WRITTEN EXERCISE: Convert the material, from the line containing "The height and width of the screenshot is (453, 489)." through the end of the material inclusive, into a Markdown table with the columns No. and Entry. Give each line its row number, and omit blank lines and pictures.

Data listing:
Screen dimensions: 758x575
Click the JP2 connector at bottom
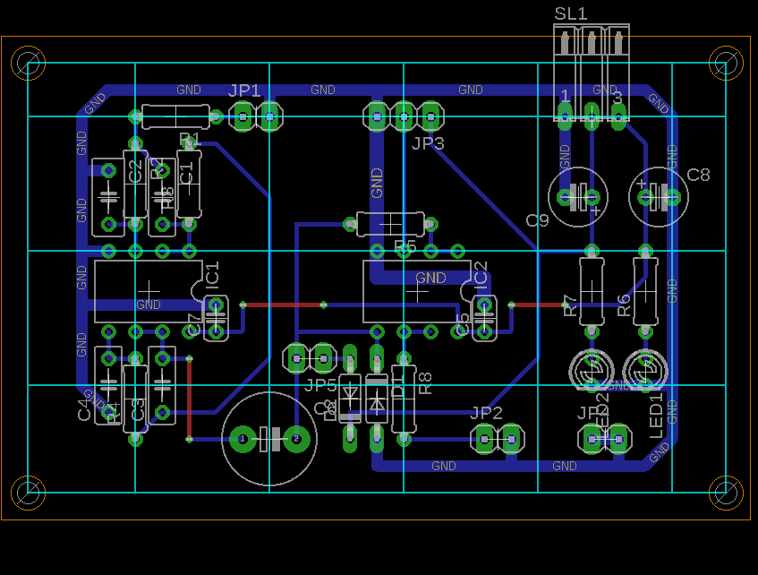tap(496, 440)
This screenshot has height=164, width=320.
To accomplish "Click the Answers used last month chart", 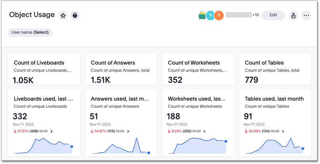I will 120,147.

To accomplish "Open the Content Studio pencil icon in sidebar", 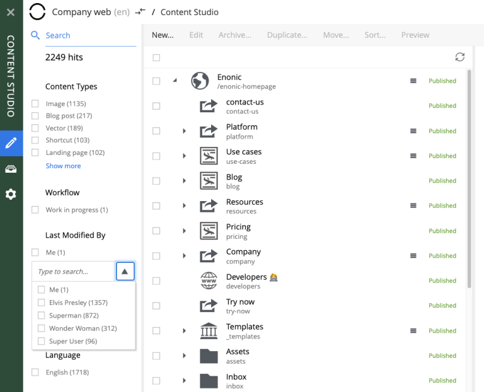I will click(11, 143).
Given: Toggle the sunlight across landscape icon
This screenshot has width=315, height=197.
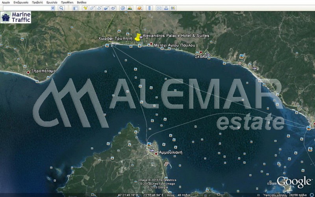Looking at the screenshot, I should [x=130, y=8].
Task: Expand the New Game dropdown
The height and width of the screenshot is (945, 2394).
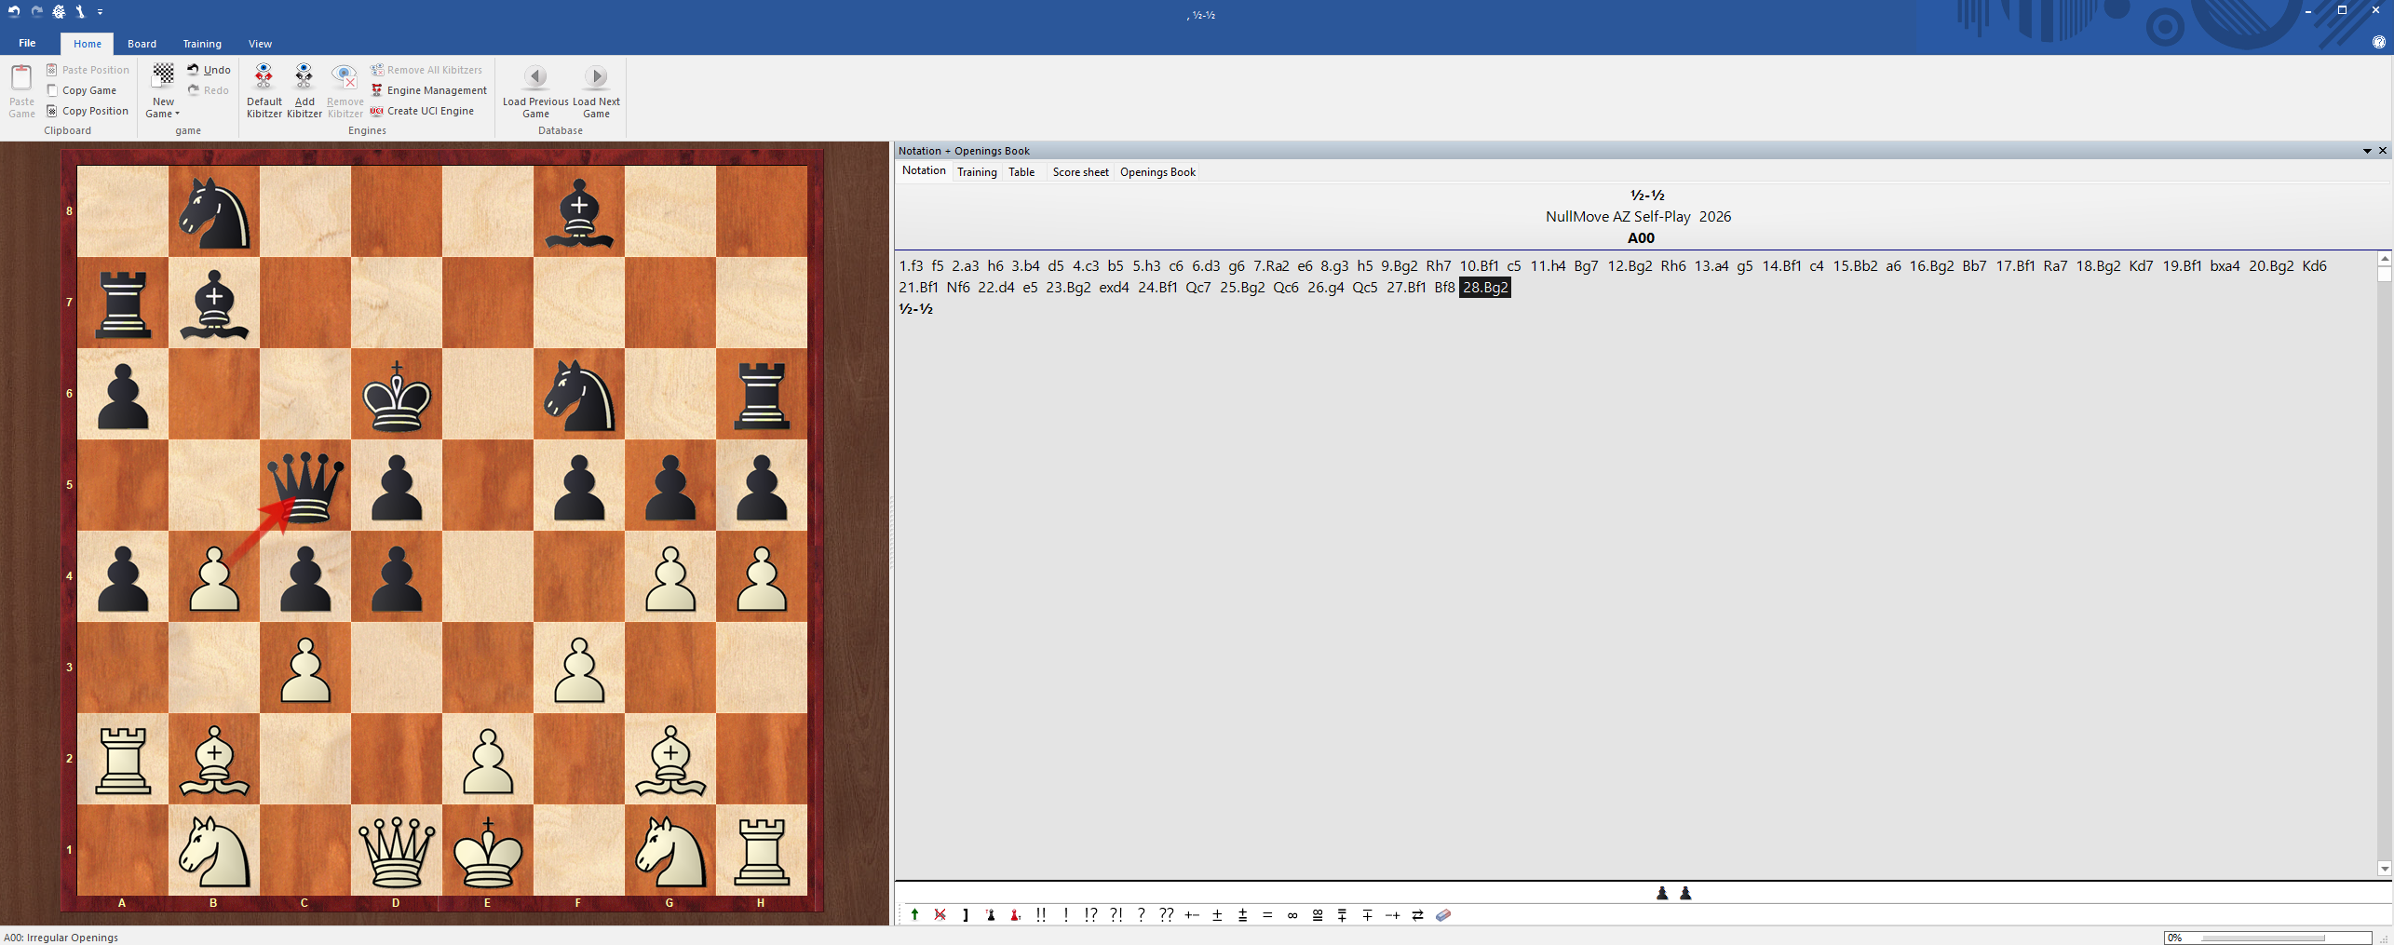Action: pos(163,114)
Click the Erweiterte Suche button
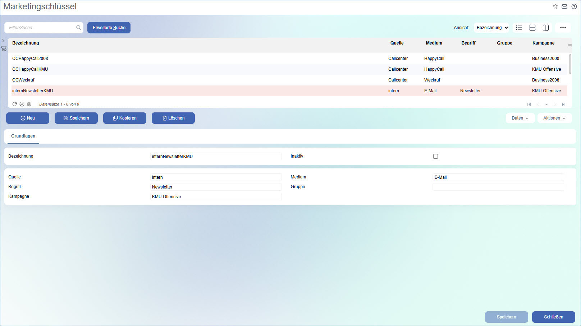The height and width of the screenshot is (326, 581). click(x=109, y=28)
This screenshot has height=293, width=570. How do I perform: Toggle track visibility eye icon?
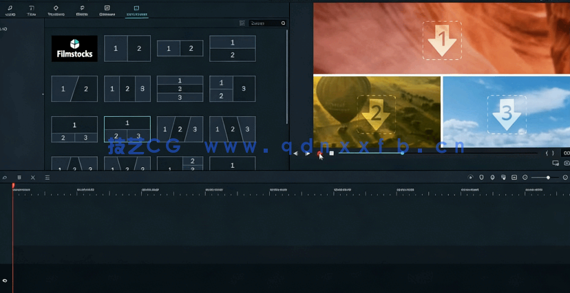tap(5, 281)
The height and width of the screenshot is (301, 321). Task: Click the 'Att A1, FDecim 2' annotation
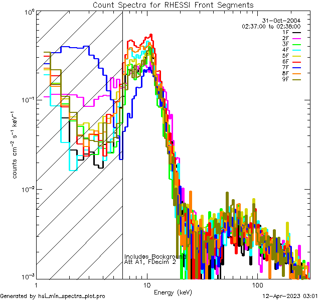[x=150, y=262]
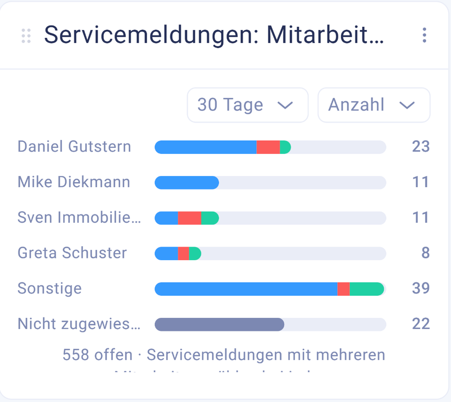The height and width of the screenshot is (402, 451).
Task: Click the chevron arrow in Anzahl dropdown
Action: pos(407,105)
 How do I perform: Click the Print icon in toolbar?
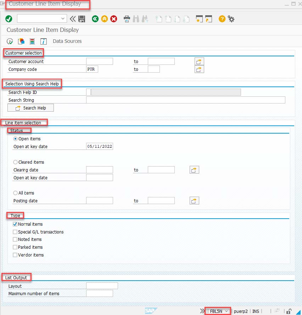[x=127, y=19]
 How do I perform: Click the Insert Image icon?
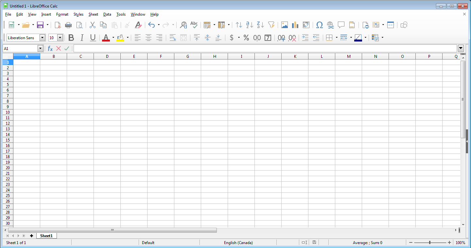pyautogui.click(x=285, y=25)
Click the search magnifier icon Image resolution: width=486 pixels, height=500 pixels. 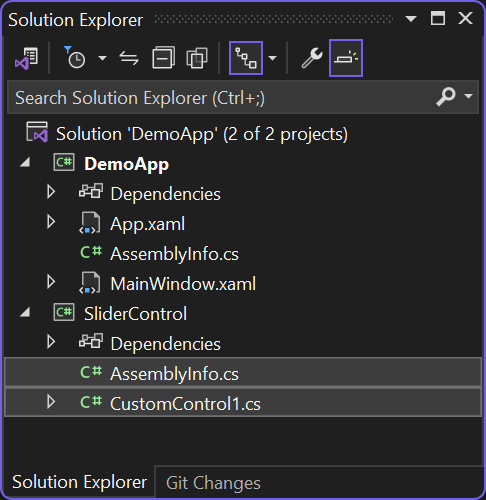446,97
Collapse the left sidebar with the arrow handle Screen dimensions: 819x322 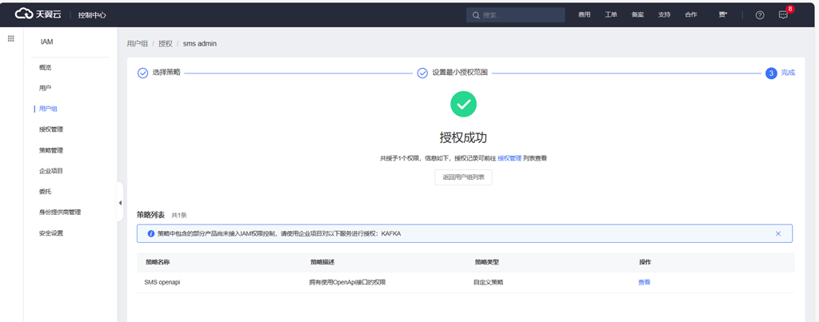119,203
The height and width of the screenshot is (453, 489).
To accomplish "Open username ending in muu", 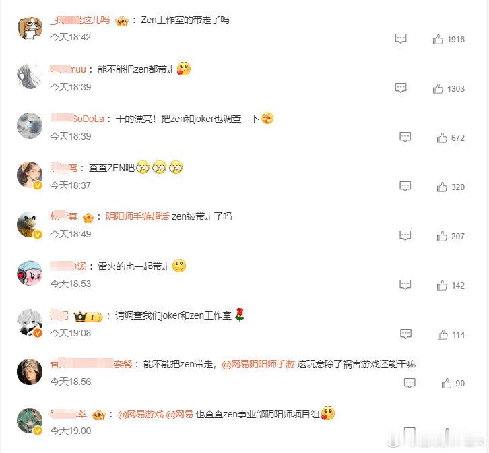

EXERCISE RESPONSE:
| No. | Entry |
|---|---|
| 1 | The height and width of the screenshot is (453, 489). |
| 2 | To accomplish "Open username ending in muu",  |